- **PAGE EXTRACT**:
..............................

Historic house in Ohio, United States

Brownella Cottage and Grace Episcopal Church and Rectory (also known as Bishop Brown House and the Grace Episcopal Church and Education Building) is a historic church complex at S. Union and Walnut Streets in Galion, Ohio.

The site is significant for its association with Bishop William Montgomery Brown, notable as the first bishop of his communion to be tried for heresy since the Reformation and "'the first of any creed in America to be deposed for heretical teaching'" (according to an obituary).

==Description==
The complex includes:
- the Brownella Cottage, built during 1885-1887 for Brown and his wife, Ella Scranton Bradford, which was the bishop's home until his death in 1937,
- the bishop's study, formerly St. Joseph's Roman Catholic Church,
- the Brownella carriage house,
- Grace Episcopal Church, and
- the rectory of the Grace Episcopal Church.

The cottage at least was funded by Cleveland philanthropist Mary Scranton Bradford, "reflecting the Bradford wealth and high style of the 1880s architecture in the United States."

Some part of the complex was built in 1866.

The complex was added to the National Register in 1980.

The buildings are now owned by the Galion Historical Society. The 1887 Brownella Cottage features its original furnishings and is open for tours. The church is located across the street from the cottage and is available for events.

..............................

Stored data
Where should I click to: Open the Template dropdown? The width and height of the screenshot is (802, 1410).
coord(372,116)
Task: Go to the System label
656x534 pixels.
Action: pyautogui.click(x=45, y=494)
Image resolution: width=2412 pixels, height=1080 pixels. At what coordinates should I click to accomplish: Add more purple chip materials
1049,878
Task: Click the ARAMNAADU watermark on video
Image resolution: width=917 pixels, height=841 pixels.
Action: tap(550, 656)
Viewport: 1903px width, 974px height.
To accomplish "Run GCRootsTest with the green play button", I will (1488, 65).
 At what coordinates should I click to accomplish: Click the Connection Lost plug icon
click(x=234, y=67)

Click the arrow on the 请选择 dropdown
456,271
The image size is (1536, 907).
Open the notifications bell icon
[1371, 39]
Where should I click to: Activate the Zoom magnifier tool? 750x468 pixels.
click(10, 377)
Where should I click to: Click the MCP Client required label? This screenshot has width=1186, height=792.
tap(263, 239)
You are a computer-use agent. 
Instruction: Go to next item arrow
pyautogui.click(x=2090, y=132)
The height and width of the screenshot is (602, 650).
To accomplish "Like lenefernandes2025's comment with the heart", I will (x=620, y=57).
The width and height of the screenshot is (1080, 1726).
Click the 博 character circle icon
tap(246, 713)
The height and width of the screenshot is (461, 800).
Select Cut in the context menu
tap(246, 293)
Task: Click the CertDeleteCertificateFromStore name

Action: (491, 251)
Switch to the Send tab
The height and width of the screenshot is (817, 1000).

..............................

- **TASKS TO CARRY OUT**:
- 1) According to the Brownella Cottage extract, in what year was the complex added to the National Register?
- 2) Please return the passage of the Brownella Cottage extract starting with "Historic house in" and going on through "Grace Episcopal Church.", copied word for word.

- **COMPLETED EXERCISE**:
- 1) 1980

- 2)
Historic house in Ohio, United States

Brownella Cottage and Grace Episcopal Church and Rectory (also known as Bishop Brown House and the Grace Episcopal Church and Education Building) is a historic church complex at S. Union and Walnut Streets in Galion, Ohio.

The site is significant for its association with Bishop William Montgomery Brown, notable as the first bishop of his communion to be tried for heresy since the Reformation and "'the first of any creed in America to be deposed for heretical teaching'" (according to an obituary).

==Description==
The complex includes:
- the Brownella Cottage, built during 1885-1887 for Brown and his wife, Ella Scranton Bradford, which was the bishop's home until his death in 1937,
- the bishop's study, formerly St. Joseph's Roman Catholic Church,
- the Brownella carriage house,
- Grace Episcopal Church, and
- the rectory of the Grace Episcopal Church.